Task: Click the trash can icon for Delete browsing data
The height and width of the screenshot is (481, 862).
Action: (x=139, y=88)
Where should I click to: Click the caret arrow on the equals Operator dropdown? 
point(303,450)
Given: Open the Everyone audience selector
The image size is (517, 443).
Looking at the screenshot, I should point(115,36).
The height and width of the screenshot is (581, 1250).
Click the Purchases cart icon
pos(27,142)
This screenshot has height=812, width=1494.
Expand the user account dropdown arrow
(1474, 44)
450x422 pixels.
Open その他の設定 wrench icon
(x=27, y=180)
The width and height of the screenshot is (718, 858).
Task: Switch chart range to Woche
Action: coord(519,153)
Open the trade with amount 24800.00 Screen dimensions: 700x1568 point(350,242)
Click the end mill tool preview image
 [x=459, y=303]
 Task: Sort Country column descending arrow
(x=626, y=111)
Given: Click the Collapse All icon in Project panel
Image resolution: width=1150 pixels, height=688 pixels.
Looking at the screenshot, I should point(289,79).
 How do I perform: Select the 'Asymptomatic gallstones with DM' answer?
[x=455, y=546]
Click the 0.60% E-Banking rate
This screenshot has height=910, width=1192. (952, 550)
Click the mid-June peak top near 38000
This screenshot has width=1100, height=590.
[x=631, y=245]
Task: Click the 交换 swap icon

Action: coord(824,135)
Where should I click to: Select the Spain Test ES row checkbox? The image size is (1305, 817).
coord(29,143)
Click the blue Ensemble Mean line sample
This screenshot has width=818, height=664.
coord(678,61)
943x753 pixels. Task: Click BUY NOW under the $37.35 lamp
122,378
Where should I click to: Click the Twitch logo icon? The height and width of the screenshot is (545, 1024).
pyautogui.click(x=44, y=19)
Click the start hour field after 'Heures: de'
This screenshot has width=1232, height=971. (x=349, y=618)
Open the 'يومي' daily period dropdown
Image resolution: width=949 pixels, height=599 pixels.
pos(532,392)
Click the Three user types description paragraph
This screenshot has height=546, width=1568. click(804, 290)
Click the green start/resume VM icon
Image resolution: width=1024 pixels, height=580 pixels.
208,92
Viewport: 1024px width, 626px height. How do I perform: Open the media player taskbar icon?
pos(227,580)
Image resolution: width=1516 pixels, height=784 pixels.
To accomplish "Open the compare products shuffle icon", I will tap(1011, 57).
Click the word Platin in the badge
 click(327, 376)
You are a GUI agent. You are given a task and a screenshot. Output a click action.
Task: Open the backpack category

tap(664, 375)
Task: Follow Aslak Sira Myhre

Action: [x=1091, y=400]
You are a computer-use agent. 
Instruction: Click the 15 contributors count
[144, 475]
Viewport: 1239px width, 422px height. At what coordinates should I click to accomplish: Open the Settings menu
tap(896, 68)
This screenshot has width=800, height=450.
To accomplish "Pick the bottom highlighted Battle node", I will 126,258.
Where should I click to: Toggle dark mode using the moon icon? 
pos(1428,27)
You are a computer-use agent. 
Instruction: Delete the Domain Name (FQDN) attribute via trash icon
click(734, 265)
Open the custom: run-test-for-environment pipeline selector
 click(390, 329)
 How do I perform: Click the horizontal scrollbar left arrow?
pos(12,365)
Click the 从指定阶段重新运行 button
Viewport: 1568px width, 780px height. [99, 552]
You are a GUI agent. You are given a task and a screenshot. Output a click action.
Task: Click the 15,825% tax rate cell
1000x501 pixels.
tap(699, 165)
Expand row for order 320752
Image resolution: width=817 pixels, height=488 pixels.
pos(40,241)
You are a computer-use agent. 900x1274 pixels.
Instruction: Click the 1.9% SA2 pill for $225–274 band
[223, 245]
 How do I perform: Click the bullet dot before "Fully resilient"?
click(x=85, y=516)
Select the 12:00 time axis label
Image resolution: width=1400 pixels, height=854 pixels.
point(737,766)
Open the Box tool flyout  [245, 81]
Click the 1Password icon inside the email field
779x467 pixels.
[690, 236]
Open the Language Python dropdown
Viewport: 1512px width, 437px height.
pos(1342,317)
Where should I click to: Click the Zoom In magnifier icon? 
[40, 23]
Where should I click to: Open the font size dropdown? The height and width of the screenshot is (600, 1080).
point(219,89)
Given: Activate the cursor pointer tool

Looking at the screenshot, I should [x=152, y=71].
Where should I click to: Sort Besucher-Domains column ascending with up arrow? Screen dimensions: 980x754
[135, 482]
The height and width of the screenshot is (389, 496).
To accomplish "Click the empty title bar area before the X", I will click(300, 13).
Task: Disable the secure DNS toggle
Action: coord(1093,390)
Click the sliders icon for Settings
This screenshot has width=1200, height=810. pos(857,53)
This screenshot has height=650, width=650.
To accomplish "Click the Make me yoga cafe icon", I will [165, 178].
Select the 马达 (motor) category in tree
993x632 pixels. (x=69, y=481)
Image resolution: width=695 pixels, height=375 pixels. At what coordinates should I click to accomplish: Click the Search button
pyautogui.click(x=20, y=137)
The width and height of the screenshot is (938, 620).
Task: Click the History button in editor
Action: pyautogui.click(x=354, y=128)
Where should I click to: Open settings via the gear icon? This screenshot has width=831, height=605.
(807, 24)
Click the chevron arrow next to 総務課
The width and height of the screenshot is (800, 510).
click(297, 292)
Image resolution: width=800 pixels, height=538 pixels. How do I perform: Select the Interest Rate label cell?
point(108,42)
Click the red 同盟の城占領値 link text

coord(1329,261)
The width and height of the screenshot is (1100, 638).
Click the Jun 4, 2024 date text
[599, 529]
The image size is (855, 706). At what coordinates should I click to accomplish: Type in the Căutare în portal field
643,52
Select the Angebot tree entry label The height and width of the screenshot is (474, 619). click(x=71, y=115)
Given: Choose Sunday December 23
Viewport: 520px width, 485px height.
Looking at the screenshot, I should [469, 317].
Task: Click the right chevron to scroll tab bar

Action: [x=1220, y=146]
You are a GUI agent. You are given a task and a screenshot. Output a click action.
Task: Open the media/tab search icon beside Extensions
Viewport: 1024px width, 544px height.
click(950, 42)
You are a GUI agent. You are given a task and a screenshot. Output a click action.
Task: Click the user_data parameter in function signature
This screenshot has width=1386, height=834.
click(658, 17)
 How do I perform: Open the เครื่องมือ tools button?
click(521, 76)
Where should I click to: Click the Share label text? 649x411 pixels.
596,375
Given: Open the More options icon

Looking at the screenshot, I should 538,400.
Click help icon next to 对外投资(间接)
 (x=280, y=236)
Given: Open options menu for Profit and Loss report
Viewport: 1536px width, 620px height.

■ ■ ■ ■ ■

Prompt
Only the lines above starting at the one containing "Instruction: Click the 15 contributors count" and ending at the one containing "This screenshot has width=800, height=450.", both included, are to be returned, exactly as they read.

Expected answer
Instruction: Click the 15 contributors count
[144, 475]
Viewport: 1239px width, 422px height. At what coordinates should I click to accomplish: Open the Settings menu
tap(896, 68)
This screenshot has width=800, height=450.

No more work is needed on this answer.